* Supplied material *
============================================================

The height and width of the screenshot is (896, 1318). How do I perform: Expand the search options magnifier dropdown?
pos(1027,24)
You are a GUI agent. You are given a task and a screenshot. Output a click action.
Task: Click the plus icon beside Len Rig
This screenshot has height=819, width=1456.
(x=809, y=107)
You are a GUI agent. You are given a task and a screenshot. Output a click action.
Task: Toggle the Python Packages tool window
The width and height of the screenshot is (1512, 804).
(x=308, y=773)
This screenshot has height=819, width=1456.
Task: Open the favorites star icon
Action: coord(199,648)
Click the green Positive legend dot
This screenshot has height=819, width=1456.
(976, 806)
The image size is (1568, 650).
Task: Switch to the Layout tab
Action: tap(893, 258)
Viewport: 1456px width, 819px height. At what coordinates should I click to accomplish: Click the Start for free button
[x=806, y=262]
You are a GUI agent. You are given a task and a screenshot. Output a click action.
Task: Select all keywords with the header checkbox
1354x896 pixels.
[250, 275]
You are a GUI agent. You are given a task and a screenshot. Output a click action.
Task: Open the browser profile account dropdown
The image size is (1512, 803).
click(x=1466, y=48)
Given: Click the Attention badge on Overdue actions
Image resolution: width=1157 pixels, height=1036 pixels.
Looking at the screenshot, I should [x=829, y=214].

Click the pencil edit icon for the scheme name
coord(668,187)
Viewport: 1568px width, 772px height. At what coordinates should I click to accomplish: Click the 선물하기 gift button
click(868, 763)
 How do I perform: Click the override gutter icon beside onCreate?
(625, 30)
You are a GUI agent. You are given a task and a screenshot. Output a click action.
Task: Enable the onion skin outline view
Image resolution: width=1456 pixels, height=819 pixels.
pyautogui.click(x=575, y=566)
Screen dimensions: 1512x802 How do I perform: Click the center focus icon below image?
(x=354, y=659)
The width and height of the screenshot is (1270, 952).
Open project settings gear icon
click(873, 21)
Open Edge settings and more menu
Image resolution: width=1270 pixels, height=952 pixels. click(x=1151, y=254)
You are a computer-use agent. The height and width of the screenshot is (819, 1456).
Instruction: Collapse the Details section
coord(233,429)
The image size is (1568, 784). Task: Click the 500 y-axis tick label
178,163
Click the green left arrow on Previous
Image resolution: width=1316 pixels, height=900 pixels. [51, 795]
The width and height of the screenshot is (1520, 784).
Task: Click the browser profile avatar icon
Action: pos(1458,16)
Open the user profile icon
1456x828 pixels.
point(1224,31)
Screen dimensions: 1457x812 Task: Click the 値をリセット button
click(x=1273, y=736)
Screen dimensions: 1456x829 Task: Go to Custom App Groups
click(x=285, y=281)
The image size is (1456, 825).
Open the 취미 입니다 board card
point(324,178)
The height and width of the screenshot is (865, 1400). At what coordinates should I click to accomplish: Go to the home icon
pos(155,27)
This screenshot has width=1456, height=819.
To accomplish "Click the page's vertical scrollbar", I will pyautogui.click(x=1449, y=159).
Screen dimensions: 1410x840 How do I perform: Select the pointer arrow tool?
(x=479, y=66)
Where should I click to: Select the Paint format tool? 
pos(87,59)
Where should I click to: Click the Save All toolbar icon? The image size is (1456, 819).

============================================================

* Problem statement *
Start at the line holding "The image size is (1568, 784)." and retype each line through the end of the material above, both included.

* Written answer *
The image size is (1568, 784). Task: Click the 500 y-axis tick label
178,163
Click the green left arrow on Previous
Image resolution: width=1316 pixels, height=900 pixels. [51, 795]
The width and height of the screenshot is (1520, 784).
Task: Click the browser profile avatar icon
Action: pos(1458,16)
Open the user profile icon
1456x828 pixels.
point(1224,31)
Screen dimensions: 1457x812 Task: Click the 値をリセット button
click(x=1273, y=736)
Screen dimensions: 1456x829 Task: Go to Custom App Groups
click(x=285, y=281)
The image size is (1456, 825).
Open the 취미 입니다 board card
point(324,178)
The height and width of the screenshot is (865, 1400). At what coordinates should I click to accomplish: Go to the home icon
pos(155,27)
This screenshot has width=1456, height=819.
To accomplish "Click the page's vertical scrollbar", I will pyautogui.click(x=1449, y=159).
Screen dimensions: 1410x840 How do I perform: Select the pointer arrow tool?
(x=479, y=66)
Where should I click to: Select the Paint format tool? 
pos(87,59)
Where should I click to: Click the Save All toolbar icon? The image size is (1456, 819).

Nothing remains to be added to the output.